"Hungry to learn" develops a new meaning when college students are not just suffering hunger pains, but going hungry, unable to eat in the pursuit of a college education.
Wayne State recognized students who struggle financially and have to choose between paying for food, housing or tuition. As a response to student homelessness in June 2016, WSU received a $200,000 grant from the McGregor Fund. An allocation of the grant money has paved the way to create a university food pantry.
The W is set to open April 2. To prepare, the pantry is collecting nonperishables all over campus. Businesses like Sweet Lorraine's Mac n' Brewz is offering 20 percent off any order for those who donate on site.
Psychological Services Counselor and Grant Manager Sara Byczek said the Dean of Students Office is responsible for planning and organizing the food pantry. Provost Keith Whitfield then gave Dean of Students David Strauss the task of bringing the vision of WSU’s food pantry to life.
However, Strauss named Whitfield as the real visionary behind WSU’s food pantry.
“My vision for the pantry is that it will assist students who need a little help making ends meet,” Whitfield said. “It is hard to learn when you're hungry or you’re worried your family is hungry. This pantry should help ease some of the strain some of our students experience.”
A WSU study conducted by doctoral student Corissa Carlson with her advisor, psychology professor Paul Toro, showed that students’ physical and mental health were significantly impacted by their housing circumstances. Students without stable housing were significantly more concerned with using college resources to meet basic needs, such as housing and hunger, versus academic needs.

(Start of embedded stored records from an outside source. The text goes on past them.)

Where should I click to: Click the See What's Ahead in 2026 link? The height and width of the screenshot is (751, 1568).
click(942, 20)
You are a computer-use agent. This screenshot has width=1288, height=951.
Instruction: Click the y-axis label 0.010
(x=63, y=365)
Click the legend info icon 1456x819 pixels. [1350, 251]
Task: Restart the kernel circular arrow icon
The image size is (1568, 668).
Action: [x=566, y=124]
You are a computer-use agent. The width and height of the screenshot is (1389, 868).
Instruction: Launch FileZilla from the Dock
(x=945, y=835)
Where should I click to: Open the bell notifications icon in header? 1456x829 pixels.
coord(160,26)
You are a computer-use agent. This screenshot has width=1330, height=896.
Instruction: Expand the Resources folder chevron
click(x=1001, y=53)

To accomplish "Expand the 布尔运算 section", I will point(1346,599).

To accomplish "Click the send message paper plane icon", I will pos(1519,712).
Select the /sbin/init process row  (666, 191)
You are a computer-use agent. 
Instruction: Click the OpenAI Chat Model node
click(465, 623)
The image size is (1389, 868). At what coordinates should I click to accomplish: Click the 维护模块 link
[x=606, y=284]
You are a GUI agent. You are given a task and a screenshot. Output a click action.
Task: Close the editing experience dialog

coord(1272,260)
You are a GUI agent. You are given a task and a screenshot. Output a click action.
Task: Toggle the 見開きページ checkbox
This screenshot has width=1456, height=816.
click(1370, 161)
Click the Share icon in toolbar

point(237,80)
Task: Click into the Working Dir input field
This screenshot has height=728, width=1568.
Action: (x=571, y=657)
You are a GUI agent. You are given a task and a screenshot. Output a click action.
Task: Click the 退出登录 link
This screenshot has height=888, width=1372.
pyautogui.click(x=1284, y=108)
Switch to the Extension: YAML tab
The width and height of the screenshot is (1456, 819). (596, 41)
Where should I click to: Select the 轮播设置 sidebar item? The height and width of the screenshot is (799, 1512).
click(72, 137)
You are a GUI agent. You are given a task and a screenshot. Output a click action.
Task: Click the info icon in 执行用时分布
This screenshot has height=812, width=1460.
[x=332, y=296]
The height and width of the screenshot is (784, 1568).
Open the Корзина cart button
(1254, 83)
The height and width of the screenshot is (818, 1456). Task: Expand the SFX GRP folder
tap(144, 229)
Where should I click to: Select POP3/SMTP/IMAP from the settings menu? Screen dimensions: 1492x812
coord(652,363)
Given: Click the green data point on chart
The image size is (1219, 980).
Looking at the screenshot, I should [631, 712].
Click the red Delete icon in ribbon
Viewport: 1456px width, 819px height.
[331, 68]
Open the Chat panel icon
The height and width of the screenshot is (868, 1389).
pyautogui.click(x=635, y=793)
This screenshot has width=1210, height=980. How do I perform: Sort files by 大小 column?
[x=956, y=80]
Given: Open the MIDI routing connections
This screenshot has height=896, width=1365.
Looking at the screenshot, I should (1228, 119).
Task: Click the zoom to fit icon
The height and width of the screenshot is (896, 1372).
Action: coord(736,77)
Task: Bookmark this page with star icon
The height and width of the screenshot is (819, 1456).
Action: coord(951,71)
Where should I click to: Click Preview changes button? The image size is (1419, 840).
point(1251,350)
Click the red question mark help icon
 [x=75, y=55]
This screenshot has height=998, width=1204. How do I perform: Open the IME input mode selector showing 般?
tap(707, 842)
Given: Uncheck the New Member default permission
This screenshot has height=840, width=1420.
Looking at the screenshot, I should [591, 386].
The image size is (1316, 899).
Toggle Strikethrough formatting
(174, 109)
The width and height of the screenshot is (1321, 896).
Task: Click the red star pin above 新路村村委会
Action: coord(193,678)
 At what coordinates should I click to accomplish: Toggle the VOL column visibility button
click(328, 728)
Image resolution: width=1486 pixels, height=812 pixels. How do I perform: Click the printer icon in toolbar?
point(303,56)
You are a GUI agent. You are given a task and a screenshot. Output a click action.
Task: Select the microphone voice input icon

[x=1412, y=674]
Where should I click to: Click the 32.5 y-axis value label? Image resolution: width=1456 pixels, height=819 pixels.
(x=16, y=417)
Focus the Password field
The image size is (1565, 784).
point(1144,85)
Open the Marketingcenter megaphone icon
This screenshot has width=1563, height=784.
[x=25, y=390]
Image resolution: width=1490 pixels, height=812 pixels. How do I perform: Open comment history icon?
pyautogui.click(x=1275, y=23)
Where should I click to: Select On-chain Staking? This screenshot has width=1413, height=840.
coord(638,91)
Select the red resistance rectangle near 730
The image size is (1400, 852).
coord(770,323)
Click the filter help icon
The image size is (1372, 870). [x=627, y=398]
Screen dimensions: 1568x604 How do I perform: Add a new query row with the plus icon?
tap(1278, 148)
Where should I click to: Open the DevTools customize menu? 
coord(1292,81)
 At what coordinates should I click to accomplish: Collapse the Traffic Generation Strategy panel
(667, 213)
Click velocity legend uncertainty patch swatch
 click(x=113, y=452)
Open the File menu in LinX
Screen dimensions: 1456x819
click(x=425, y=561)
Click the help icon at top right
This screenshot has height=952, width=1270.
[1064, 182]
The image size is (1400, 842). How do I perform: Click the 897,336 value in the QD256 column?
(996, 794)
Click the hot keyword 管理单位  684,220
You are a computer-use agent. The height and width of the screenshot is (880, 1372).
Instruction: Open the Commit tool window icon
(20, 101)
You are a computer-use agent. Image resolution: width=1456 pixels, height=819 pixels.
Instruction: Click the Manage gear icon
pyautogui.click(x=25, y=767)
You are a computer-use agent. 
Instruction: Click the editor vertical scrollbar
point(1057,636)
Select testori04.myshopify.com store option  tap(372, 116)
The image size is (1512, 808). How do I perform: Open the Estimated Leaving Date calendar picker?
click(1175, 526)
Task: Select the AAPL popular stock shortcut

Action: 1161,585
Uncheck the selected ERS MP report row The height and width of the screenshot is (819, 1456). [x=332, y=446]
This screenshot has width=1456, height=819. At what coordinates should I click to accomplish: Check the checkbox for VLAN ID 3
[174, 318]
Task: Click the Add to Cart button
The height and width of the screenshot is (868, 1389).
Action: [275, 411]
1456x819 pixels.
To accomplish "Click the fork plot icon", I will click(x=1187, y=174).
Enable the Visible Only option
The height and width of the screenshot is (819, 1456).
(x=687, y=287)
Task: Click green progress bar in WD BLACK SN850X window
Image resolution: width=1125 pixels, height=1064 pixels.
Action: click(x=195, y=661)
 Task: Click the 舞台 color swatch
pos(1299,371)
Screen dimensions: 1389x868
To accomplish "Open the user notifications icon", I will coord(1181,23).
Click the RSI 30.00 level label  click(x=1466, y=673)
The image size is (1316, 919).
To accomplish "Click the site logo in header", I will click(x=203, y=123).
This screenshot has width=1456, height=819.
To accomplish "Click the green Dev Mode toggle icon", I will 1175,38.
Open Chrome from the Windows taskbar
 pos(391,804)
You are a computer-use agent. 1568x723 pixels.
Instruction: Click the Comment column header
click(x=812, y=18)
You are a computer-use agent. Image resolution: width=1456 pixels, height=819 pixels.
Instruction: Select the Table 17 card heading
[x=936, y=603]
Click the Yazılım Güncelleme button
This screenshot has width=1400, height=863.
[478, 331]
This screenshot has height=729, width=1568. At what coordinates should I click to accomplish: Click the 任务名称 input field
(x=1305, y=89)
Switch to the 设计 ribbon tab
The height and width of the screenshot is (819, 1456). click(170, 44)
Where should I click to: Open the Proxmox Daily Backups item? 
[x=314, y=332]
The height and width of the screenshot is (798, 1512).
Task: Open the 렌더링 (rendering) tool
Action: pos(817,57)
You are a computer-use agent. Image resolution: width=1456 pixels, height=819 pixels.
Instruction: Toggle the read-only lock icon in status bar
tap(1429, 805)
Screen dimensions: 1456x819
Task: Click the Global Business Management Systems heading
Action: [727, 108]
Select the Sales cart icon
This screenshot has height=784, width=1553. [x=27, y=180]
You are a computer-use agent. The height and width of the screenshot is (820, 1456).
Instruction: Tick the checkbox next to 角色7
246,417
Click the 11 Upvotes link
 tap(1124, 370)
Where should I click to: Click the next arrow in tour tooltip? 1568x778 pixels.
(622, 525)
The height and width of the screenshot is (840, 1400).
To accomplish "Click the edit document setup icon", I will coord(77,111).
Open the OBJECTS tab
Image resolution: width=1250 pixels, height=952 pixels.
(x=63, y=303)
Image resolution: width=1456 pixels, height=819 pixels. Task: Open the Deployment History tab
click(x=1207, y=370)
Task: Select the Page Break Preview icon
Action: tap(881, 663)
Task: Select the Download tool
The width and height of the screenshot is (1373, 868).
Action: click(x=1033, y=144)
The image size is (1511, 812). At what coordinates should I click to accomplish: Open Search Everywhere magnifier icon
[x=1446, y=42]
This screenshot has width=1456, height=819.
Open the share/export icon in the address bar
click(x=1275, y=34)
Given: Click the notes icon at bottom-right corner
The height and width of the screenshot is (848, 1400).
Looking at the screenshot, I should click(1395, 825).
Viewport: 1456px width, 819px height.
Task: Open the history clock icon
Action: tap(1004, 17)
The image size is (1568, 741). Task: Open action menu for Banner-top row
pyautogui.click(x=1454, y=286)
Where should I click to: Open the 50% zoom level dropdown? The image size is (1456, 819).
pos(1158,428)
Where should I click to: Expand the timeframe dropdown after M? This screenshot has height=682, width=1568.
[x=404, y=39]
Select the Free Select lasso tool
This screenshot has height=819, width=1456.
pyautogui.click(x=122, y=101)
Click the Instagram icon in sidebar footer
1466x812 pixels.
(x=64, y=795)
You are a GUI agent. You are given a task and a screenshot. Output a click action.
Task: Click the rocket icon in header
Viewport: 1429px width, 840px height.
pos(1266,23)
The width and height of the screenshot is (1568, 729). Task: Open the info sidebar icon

The study said those students had a less productive and less fulfilling college experience.
“When students decide groceries or textbooks, groceries or gas for the car, groceries or tuition, we want to help them with the groceries,” Strauss said. “The president and provost have been extremely supportive and very focused on student needs. We want to help them address a basic need like food so that they can focus on academics and they can graduate.”
Oregon State University study measuring student food insecurity reveals that over 59 percent of students (almost 6-of-10) suffered from food insecurities.
Grant committee members visited food pantries at Eastern Michigan University, Macomb Community College, Michigan State University and University of Michigan Dearborn.
“Visiting the food pantries at other Michigan universities played a big role in helping us visualize, create and model a food pantry that we like that is adaptable, and can be implemented to best serve WSU students,” Strauss said.
WSU’s food pantry has joined the fight against food insecurity on campus and is a food pantry recognized by Gleaners Food Bank. Strauss said this allows WSU to purchase items for the food pantry for cents on the dollar.
The food pantry will start serving students in the spring and summer with nonperishable items. Students can look forward to perishables such as fruits, vegetables, dairy and protein in the fall. Hygiene products will also be available.
One bag of approximately 20 pounds of food can be picked up per student every two weeks. First time pantry visitors will be asked to complete a non-financial registration form, show their OneCard, and will receive a reusable grocery bag and a can opener.
The pantry, located on 703 West Kirby, has operating hours on Sunday from 2 p.m. to 6 p.m. and Monday through Thursday 4 p.m. to 8 p.m. Students need only to be enrolled or making progress toward a degree at WSU to have access to the pantry.